ACTIVITY: Reproduce the records below; each should match the original exactly.

EXERCISE INPUT:
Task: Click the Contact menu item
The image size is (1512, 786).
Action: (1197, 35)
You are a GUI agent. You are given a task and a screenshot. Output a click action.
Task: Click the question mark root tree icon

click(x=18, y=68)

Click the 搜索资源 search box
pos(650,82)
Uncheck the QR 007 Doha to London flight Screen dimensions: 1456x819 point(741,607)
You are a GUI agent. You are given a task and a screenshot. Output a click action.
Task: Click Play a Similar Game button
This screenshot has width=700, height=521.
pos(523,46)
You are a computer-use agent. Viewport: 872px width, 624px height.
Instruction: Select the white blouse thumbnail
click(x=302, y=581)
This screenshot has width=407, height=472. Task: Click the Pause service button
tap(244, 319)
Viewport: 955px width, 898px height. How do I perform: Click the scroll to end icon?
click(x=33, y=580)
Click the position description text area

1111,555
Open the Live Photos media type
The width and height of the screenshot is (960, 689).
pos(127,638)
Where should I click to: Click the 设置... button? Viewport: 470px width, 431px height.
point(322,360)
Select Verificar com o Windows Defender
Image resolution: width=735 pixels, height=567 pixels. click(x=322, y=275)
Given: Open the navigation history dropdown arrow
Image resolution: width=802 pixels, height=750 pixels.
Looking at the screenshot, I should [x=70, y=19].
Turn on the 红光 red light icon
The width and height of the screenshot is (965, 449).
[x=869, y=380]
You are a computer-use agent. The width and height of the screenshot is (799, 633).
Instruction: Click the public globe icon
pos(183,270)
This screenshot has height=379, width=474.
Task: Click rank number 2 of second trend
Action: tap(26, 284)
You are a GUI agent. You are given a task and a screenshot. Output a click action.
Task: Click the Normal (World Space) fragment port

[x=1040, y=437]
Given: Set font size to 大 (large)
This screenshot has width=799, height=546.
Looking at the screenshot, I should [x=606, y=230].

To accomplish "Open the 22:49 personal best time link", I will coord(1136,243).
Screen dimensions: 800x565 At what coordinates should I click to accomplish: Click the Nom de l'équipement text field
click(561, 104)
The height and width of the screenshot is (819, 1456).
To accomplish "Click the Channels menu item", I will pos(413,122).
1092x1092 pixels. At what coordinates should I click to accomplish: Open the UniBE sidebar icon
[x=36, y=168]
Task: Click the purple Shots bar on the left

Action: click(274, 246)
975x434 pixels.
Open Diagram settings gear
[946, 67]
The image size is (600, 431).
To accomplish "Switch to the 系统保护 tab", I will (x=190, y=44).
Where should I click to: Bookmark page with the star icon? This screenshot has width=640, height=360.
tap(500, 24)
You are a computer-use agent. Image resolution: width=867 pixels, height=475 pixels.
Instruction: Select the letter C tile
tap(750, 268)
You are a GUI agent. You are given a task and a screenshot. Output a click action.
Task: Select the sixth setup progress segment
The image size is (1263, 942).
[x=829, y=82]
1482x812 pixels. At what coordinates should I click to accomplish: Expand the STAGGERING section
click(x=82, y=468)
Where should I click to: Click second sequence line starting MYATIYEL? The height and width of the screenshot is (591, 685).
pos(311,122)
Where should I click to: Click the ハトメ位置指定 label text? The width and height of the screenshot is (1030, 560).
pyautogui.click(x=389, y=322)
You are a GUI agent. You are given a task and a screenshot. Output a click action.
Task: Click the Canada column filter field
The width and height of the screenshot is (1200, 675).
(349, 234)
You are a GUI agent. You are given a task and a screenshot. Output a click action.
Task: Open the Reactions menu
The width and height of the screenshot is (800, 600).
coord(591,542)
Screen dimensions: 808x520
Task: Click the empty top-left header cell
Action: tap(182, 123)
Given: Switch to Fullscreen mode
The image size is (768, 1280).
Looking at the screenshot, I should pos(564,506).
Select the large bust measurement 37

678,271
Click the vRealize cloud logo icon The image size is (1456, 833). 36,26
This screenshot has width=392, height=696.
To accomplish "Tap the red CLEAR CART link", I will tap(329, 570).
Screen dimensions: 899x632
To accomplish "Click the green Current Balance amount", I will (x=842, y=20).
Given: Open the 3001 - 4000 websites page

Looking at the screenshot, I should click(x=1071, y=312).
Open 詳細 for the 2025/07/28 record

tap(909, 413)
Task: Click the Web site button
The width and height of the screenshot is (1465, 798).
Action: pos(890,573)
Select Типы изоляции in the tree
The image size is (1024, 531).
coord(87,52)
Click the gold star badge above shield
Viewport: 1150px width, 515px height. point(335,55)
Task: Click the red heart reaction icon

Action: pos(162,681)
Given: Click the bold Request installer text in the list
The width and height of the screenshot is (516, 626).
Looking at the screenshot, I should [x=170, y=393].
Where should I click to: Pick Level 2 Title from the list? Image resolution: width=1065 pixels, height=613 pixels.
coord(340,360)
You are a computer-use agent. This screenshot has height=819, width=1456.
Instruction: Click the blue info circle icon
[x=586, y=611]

RESULT:
Task: Click the Contact menu item
The image size is (1512, 786).
Action: (1197, 35)
You are a GUI agent. You are given a task and a screenshot. Output a click action.
Task: Click the question mark root tree icon

click(x=18, y=68)

Click the 搜索资源 search box
pos(650,82)
Uncheck the QR 007 Doha to London flight Screen dimensions: 1456x819 point(741,607)
You are a GUI agent. You are given a task and a screenshot. Output a click action.
Task: Click Play a Similar Game button
This screenshot has width=700, height=521.
pos(523,46)
You are a computer-use agent. Viewport: 872px width, 624px height.
Instruction: Select the white blouse thumbnail
click(x=302, y=581)
This screenshot has width=407, height=472. Task: Click the Pause service button
tap(244, 319)
Viewport: 955px width, 898px height. How do I perform: Click the scroll to end icon?
click(x=33, y=580)
Click the position description text area

1111,555
Open the Live Photos media type
The width and height of the screenshot is (960, 689).
pos(127,638)
Where should I click to: Click the 设置... button? Viewport: 470px width, 431px height.
point(322,360)
Select Verificar com o Windows Defender
Image resolution: width=735 pixels, height=567 pixels. click(x=322, y=275)
Given: Open the navigation history dropdown arrow
Image resolution: width=802 pixels, height=750 pixels.
Looking at the screenshot, I should [x=70, y=19].
Turn on the 红光 red light icon
The width and height of the screenshot is (965, 449).
[x=869, y=380]
You are a computer-use agent. The width and height of the screenshot is (799, 633).
Instruction: Click the public globe icon
pos(183,270)
This screenshot has height=379, width=474.
Task: Click rank number 2 of second trend
Action: tap(26, 284)
You are a GUI agent. You are given a task and a screenshot. Output a click action.
Task: Click the Normal (World Space) fragment port

[x=1040, y=437]
Given: Set font size to 大 (large)
This screenshot has width=799, height=546.
Looking at the screenshot, I should [x=606, y=230].

To accomplish "Open the 22:49 personal best time link", I will coord(1136,243).
Screen dimensions: 800x565 At what coordinates should I click to accomplish: Click the Nom de l'équipement text field
click(561, 104)
The height and width of the screenshot is (819, 1456).
To accomplish "Click the Channels menu item", I will pos(413,122).
1092x1092 pixels. At what coordinates should I click to accomplish: Open the UniBE sidebar icon
[x=36, y=168]
Task: Click the purple Shots bar on the left

Action: click(274, 246)
975x434 pixels.
Open Diagram settings gear
[946, 67]
The image size is (600, 431).
To accomplish "Switch to the 系统保护 tab", I will (x=190, y=44).
Where should I click to: Bookmark page with the star icon? This screenshot has width=640, height=360.
tap(500, 24)
You are a computer-use agent. Image resolution: width=867 pixels, height=475 pixels.
Instruction: Select the letter C tile
tap(750, 268)
You are a GUI agent. You are given a task and a screenshot. Output a click action.
Task: Select the sixth setup progress segment
The image size is (1263, 942).
[x=829, y=82]
1482x812 pixels. At what coordinates should I click to accomplish: Expand the STAGGERING section
click(x=82, y=468)
Where should I click to: Click second sequence line starting MYATIYEL? The height and width of the screenshot is (591, 685).
pos(311,122)
Where should I click to: Click the ハトメ位置指定 label text? The width and height of the screenshot is (1030, 560).
pyautogui.click(x=389, y=322)
You are a GUI agent. You are given a task and a screenshot. Output a click action.
Task: Click the Canada column filter field
The width and height of the screenshot is (1200, 675).
(349, 234)
You are a GUI agent. You are given a task and a screenshot. Output a click action.
Task: Open the Reactions menu
The width and height of the screenshot is (800, 600).
coord(591,542)
Screen dimensions: 808x520
Task: Click the empty top-left header cell
Action: tap(182, 123)
Given: Switch to Fullscreen mode
The image size is (768, 1280).
Looking at the screenshot, I should pos(564,506).
Select the large bust measurement 37

678,271
Click the vRealize cloud logo icon The image size is (1456, 833). 36,26
This screenshot has width=392, height=696.
To accomplish "Tap the red CLEAR CART link", I will tap(329, 570).
Screen dimensions: 899x632
To accomplish "Click the green Current Balance amount", I will (x=842, y=20).
Given: Open the 3001 - 4000 websites page

Looking at the screenshot, I should click(x=1071, y=312).
Open 詳細 for the 2025/07/28 record

tap(909, 413)
Task: Click the Web site button
The width and height of the screenshot is (1465, 798).
Action: pos(890,573)
Select Типы изоляции in the tree
The image size is (1024, 531).
coord(87,52)
Click the gold star badge above shield
Viewport: 1150px width, 515px height. point(335,55)
Task: Click the red heart reaction icon

Action: pos(162,681)
Given: Click the bold Request installer text in the list
The width and height of the screenshot is (516, 626).
Looking at the screenshot, I should [x=170, y=393].
Where should I click to: Pick Level 2 Title from the list? Image resolution: width=1065 pixels, height=613 pixels.
coord(340,360)
You are a computer-use agent. This screenshot has height=819, width=1456.
Instruction: Click the blue info circle icon
[x=586, y=611]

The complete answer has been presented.